I think the case for Stable Diffusion in general is not too bad, however EFF tempers their optimism when it comes to cases where the model may actually memorize the inputs:

> To sum up: a diffusion model can, in rare circumstances, generate images that resemble elements of the training data. De-duplication can substantially reduce the risk of this occurring. But the strongest copyright suit against a diffusion-based AI art generator would likely be one brought by the holder of the copyright in an image that subsequently was actually reproduced this way.

EFF's position seems to be (to which I personally agree, FWIW) that Stable Diffusion almost certainly does not run afoul of at least the vast majority of copyright holders of data it was trained from.

> The statistics generated about the works entered as input, do not resemble the original works. Nor can those statistics on their own reproduce the original work. At most they are brief mathematical summaries of the work.

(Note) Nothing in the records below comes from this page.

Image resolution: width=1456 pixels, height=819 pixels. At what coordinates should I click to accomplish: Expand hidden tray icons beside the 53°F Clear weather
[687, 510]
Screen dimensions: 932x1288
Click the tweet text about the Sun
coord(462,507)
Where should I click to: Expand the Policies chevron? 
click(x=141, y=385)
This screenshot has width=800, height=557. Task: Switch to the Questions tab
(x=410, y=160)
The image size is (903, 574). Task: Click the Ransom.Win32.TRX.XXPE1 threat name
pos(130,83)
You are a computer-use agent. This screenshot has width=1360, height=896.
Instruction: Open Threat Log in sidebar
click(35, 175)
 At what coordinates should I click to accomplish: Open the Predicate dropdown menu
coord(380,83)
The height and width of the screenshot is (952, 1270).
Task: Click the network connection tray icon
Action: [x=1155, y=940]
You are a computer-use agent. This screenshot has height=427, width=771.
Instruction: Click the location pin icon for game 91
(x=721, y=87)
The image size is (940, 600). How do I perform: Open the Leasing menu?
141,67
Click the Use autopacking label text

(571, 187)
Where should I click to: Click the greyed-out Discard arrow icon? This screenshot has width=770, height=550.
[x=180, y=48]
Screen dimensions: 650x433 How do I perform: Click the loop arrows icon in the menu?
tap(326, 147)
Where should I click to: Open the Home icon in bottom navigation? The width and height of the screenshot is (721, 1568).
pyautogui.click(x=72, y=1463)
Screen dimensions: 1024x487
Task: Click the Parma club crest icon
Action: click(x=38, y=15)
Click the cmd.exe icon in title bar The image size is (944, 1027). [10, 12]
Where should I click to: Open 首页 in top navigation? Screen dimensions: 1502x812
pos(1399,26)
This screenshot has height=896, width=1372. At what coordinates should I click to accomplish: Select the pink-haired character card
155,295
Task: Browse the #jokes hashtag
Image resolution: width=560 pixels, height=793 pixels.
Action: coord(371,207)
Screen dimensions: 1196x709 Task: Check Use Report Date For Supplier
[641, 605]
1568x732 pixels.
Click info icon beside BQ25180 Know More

Of course, this needs a lot of qualification. Compression and intelligence are generally considered to be related, and indeed, compression also works on statistical analysis (like entropy coding a la Huffman, or frequency analysis via Fourier transforms). Granted, compression algorithms are designed to reproduce their input verbatim--it's the entire point. But I think ML weights may exist somewhere "in the middle" so to speak; depending on the model architecture and how it's trained, it may be more or less literally like compression. Vastly overfit models are very much like compression, whereas large generalized models like Stable Diffusion are pretty far away and yes, generally can't reproduce inputs verbatim. (However: I suspect many LoRA models are quite overfit and may not be in the same boat.)

However, that's just for image generation. I feel like LLMs and text generation are an entirely different ballgame, and given that we can't actually inspect the model weights in the case of GPT4, the best we can really do to surmise what's going on is to see how badly it seems to overfit its training data.

I am unconvinced that this matter is settled as a whole, although I do think the EFF article presents a good overview of the case regarding Stable Diffusion and it does coincide pretty closely with what I actually believe. But this article is about large language models, which may legitimately be a completely different ball game.

One thing that I think people forget about is that the prompt used when "reproduc[ing] those same copyrighted works" is also a part of why it spits out similar things. It's not just the model doing it. A traditional artist can be prompted to recreate a copyrighted work in much the same way with the right prompts.
I don't think most people are misinterpreting things. The truth is that models which are not terribly overfit literally don't output verbatim inputs often, in fact, for Stable Diffusion it's apparently nearly infinitesimally small odds, and this is good because that implies that the weights are in fact, not literally encoding some crazy kind of compressed copies of the images in question.

On the other hand, if you prompt a code generating model with some comment and a function declaration that it knows exists and it spits out 100+ lines of nearly verbatim code, that's a completely different story entirely. If I prompt a human with that sort of thing, they will almost certainly write different code even if they've seen the original source code in question. This is in part because the way humans write code is different from the way LLMs write code; humans tend to iterate somewhat non-linearly, and I think if you ask the same person to write the same thing on different days, they would probably come up with different results. It would be quite rare for a human to just see a familiar segment of code and then begin dumping near-verbatim copies of existing codebases.

AI models that readily and easily bias themselves toward outputting their inputs do exist. It is not clear how many models actually do this, but this is definitely a huge part of the concern when people talk about copyright and model weights.

It's a bit clouded by people who are just generally hoping that today's AI model weights are illegal for social reasons, but that's not the position I am trying to present. (I'm not really sure what we should do regarding societal impact.)